Pourtant, il y a des dizaines de manières de répondre à cette question : « je suis passionné.e de… », « je suis membre d’une famille qui… », « j’agis tous les jours pour défendre les… », « je participe dans mon quartier à créer du… », « je fais partie d’un collectif pour… », « j’explore ma vie intérieure en… », « je cherche à répondre à cette grande question qui… », « je me mets au service de ces personnes qui… », « je m’entraîne régulièrement pour… », etc.

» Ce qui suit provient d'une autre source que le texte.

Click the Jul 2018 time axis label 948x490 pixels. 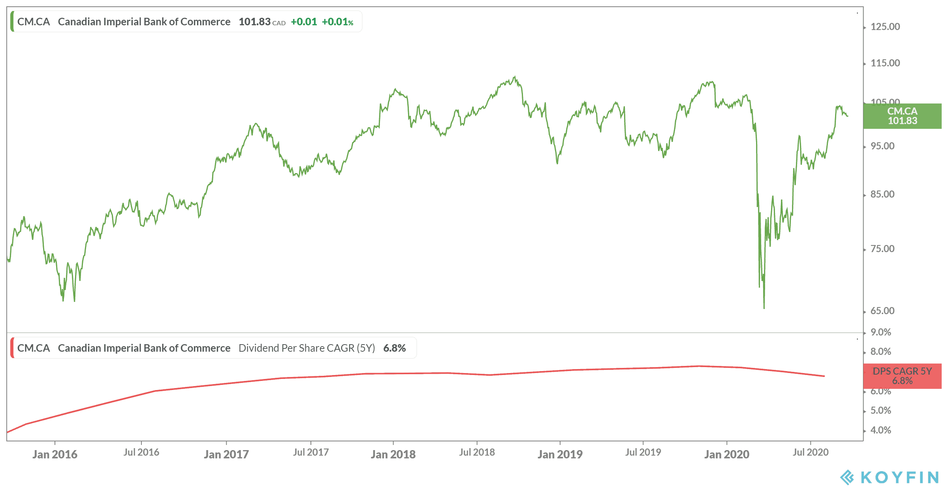point(477,452)
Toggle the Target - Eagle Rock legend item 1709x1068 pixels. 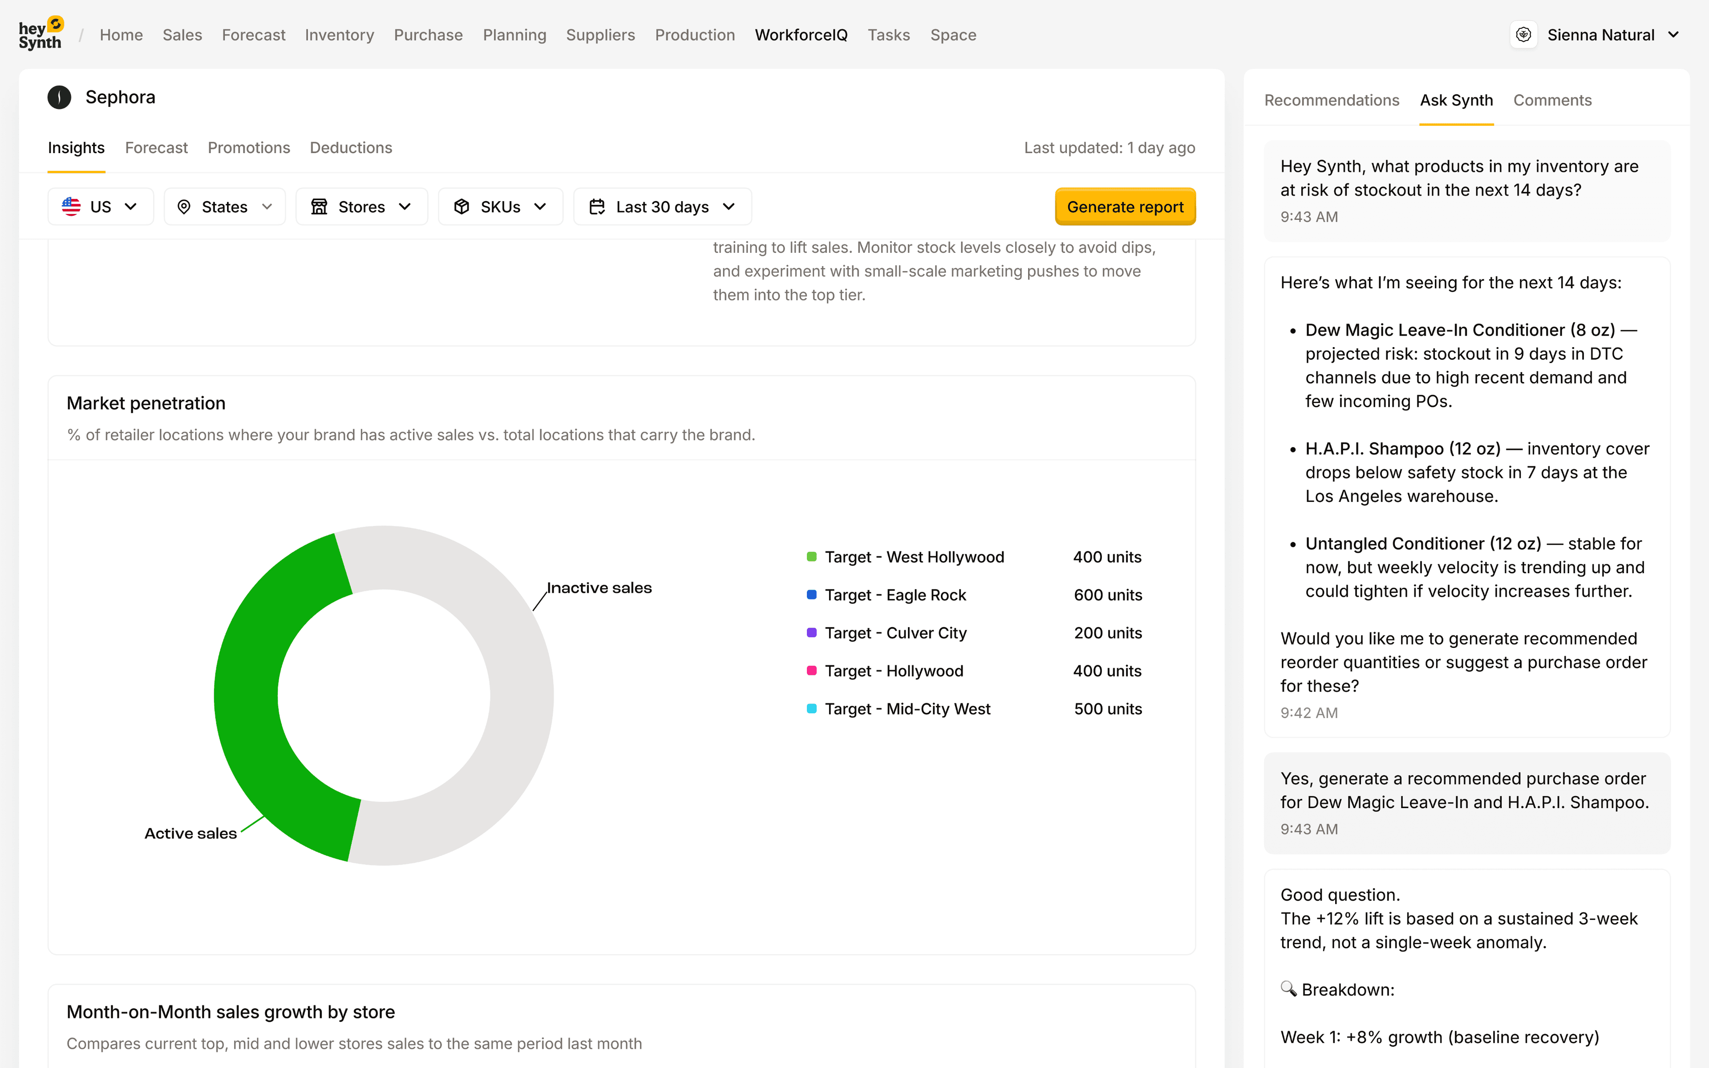(895, 595)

Bien qu'il existe un consensus de plus en plus établi sur le fait que notre société exerce une pression insoutenable sur la planète, notre tendance à placer notre carrière au-dessus de tout est un frein majeur au changement. Changement ? Bien sûr, mais vers quoi ? Et puis comment donner plus de place aux autres moments de notre vie pour sortir de cette roue de hamster dans laquelle nous courons toutes et tous, trop souvent sans but jusqu’à nous épuiser ?

Bien sûr, il va nous falloir du temps pour redonner à nos carrières professionnelles une place moins omniprésente. Pour autant, je suis persuadé que le premier pas consiste à redonner du sens à toutes ces heures que nous passons au “boulot”. Comment ? En prenant le temps de s’écouter sincèrement pour aller vers un métier qui nous fera réellement vibrer, tout en contribuant à la construction des mondes de demain.

Mais quels sont les métiers de la société durable et solidaire de demain ? Prenez quelques instants et essayez de répondre à cette question… le risque est grand d’être perdu quelque part dans un grand vide, qui s’étend entre les métiers d’agriculteur.rice.s et ceux de consultant.e.s en transformation écologique de nos entreprises. C’est en tout cas une sensation de frustration (et de peur) que j’ai ressentie la première fois que je me suis posé la question de ma réorientation professionnelle.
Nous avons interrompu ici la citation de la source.